My partner and I were in Milan visiting his family and his sister asked if I wanted to get a haircut together. “Sure,” I said. It seemed like a great way to bond. “The salon is a little expensive,” she warned, “but they do a great job.” That’s okay I thought. After traveling and living out of a bus for eight months my hair had this hang dog look, so I didn’t mind paying a little extra for a trip to the groomers. She booked the appointment.

The next day we ascended the metro steps near the Duomo. The salon was right on the main square.

“So, how much do you think it will cost?” I ventured.

She gave me an estimate, a number that I can’t bring myself to make public. Let’s just say it was bigger than a breadbox. Waaaay bigger.

I didn’t know it at the time, but we were headed to Aldo Coppola’s salon. Cappola and his team are some of the most famous stylists in the world. That I hadn’t heard of him was no surprise. The L’Oreal models and celebrities that make up his client list don’t loiter in the grotty beach lots where my partner and I park our bus at night, or do they dine at the street stalls where we eat dinner.

I swallowed hard. For a drifters like us, money is time. Every new Balinese sundress is a step closer to the cubicle, a minty mojito on a Tarifa beach can liquidate an entire day on the road. For this reason, we eat couscous and rice, avoid toll roads, and think thrice before buying new clothes. If my calculations were correct, the price of a haircut from Aldo Coppola’s salon would shave off a week of travel.

We proceeded across the square and a flock of pigeons parted in front of us. There was still time to back out. I could tour the cathedral while she had her cut and we could bond over coffee lattes afterwards. Later, I could ferret out the Italian version of SuperCuts and get a cheap trim.

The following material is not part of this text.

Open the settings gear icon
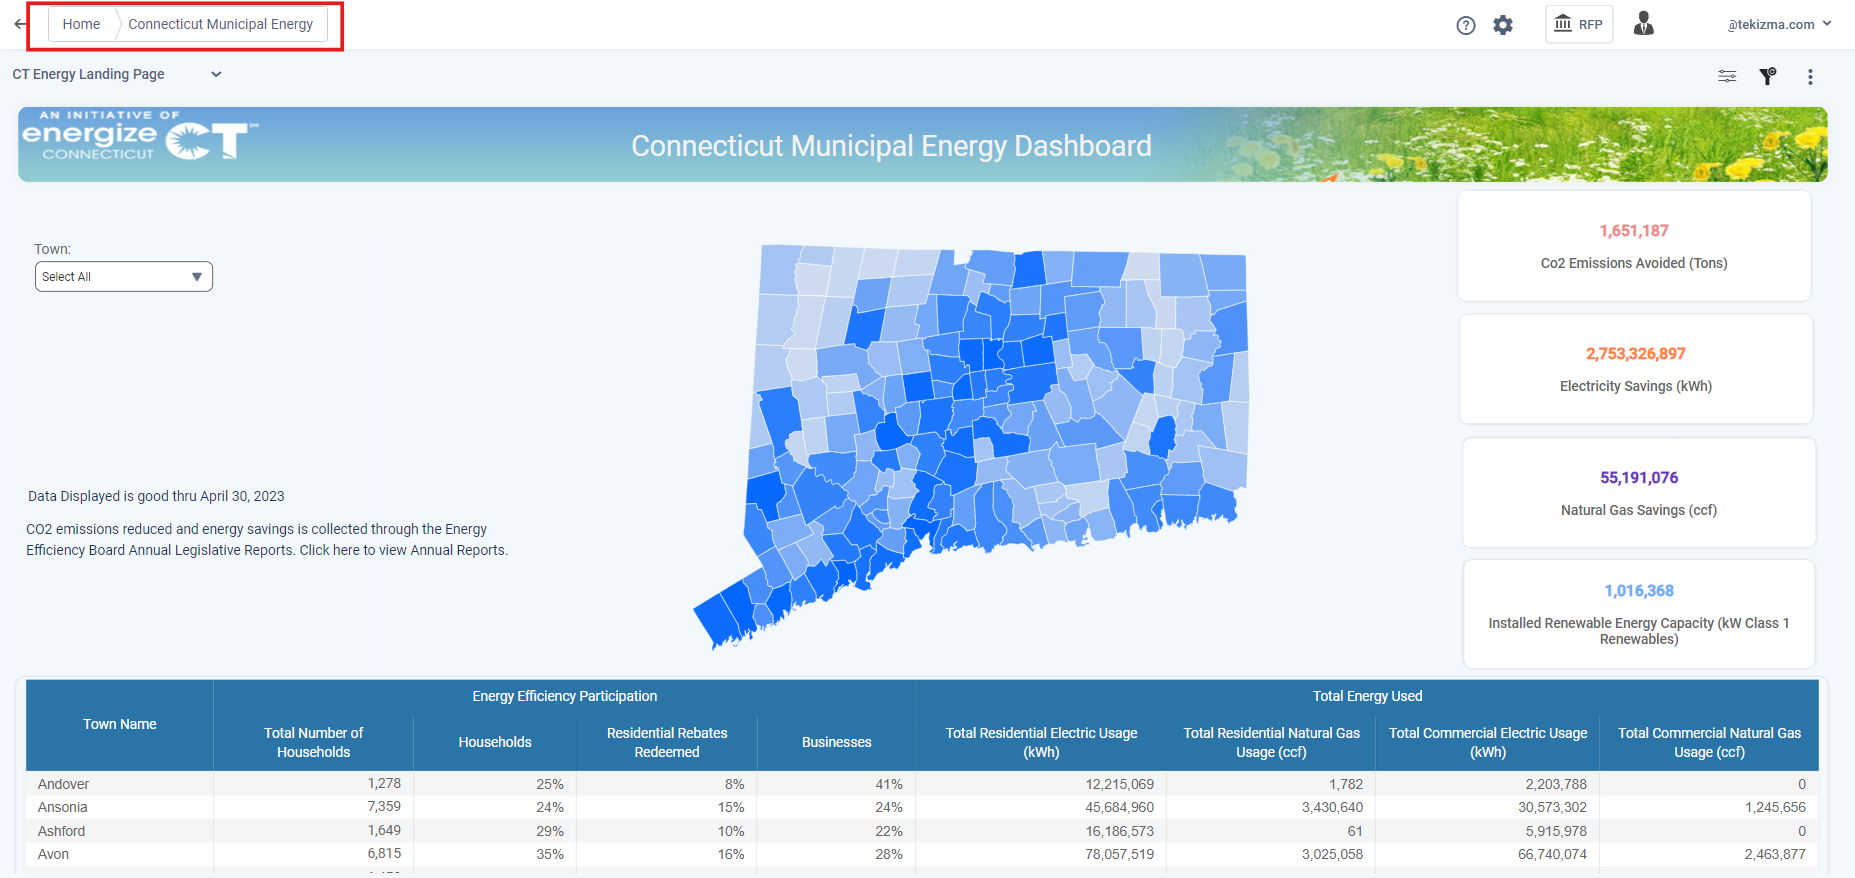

But I kept walking toward the salon. Part of me was too enthralled to turn back. I flashed on being 12 years old and living the humdrum state of Nebraska. At that age, I plastered the walls of my shag-carpet bedroom in pictures of fashion models and dreamed of things like getting a haircut in Milan. There is no doubt that training my young mind on those bone thin images was toxic to my self-image, but it wasn’t without benefit. Those exotic pages of Vogue ignited my very first dreams of travel. For the first time, I could imagine a world outside that midwestern eternity of cornfields. Of course the reality now is that I was wearing a pilled-up flannel jacket rather than Prada and suffering a decidedly different form of anorexia than those waif-y magazine models: the financial kind. Nonetheless, here I was: on the brink of getting a haircut in Milan.

We entered the large glass doors of the building and I contemplated the estimate as we rode seven sets of escalators to the top floor. As we ascended, I let the seven stages of grief fell behind me like so many split ends: denial, guilt, anger, reflection, and on the seventh floor finally, acceptance. It’s not just a haircut, I reasoned. It’s a cultural experience.

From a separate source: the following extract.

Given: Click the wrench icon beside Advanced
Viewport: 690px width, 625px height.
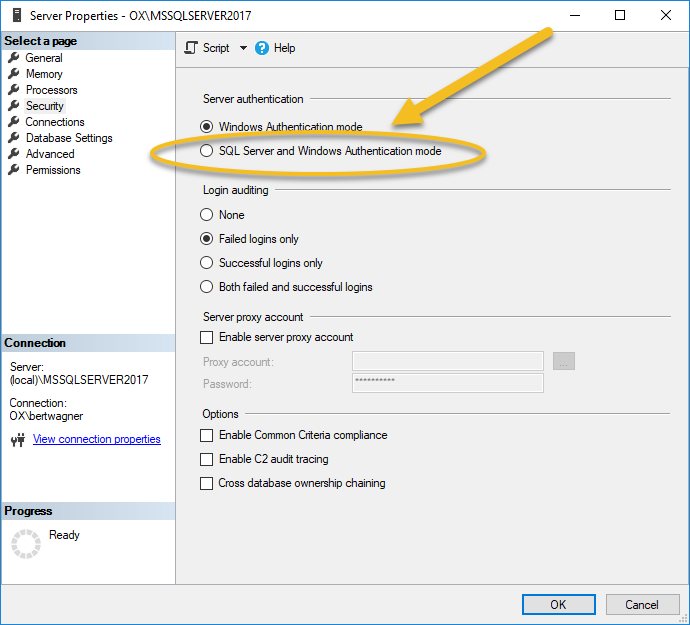Looking at the screenshot, I should pos(14,154).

The salon was housed in a bright round sunroom. There was a small buffet bar, and in reflected in every mirror were the sharp spikes of the Duomo and the surrounding cityscape. I tied on the white cape the stylist handed me and then, like a dieter sliding at last into a cream cake, I sank into a chair and for the next hour-and-a-half, had my matted head massaged, scrubbed, conditioned, and combed. The stylist flipped my hair around like an origami master, combing it from one side to the other, sectioning it with clips, and snipping off breath-taking lengths. She sensed my anxiety. “Don’t worry,” she consoled in a thick Italian accent. “It will still be long.” When she was finished, she took the clips out and set it loose. She blew it dry. Indeed, it was the best haircuts I’d ever had.

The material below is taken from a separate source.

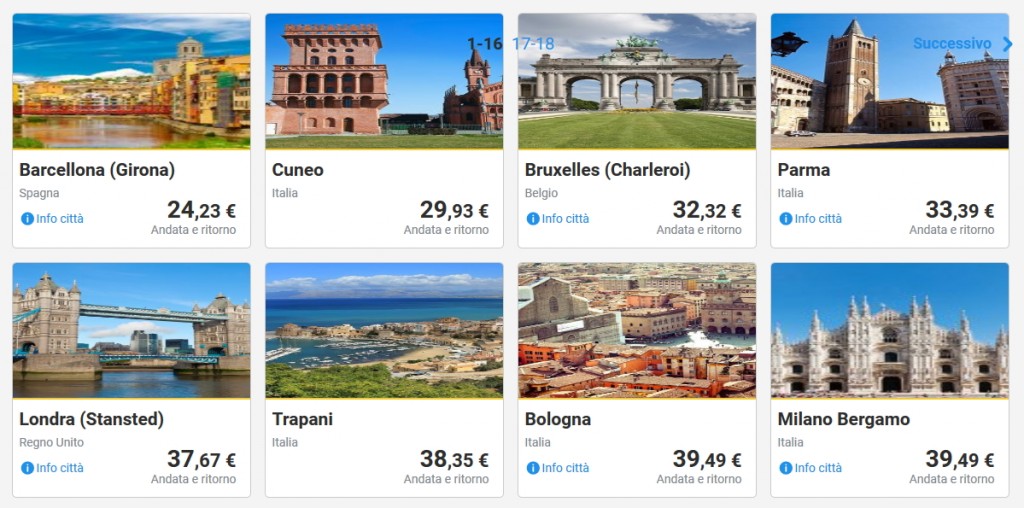The height and width of the screenshot is (508, 1024).
Task: Open Parma city info icon
Action: pyautogui.click(x=786, y=219)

I handed a stack of Euros over.

Afterwards, my partner walked toward me across the square, a large grin of approval across his face. For the moment I could ignore the fact that his jeans were worn thin and his shoes in a late state of decay.  Here I am walking toward my lover in Milan, I mused, my Great Hair bouncing behind me. Soon enough we’d go back to our monastic routines, soaking lentils and sleeping in the bus. I would no doubt suffer a financial hangover. But the 12-year old girl didn’t care. The moment was worth every penny.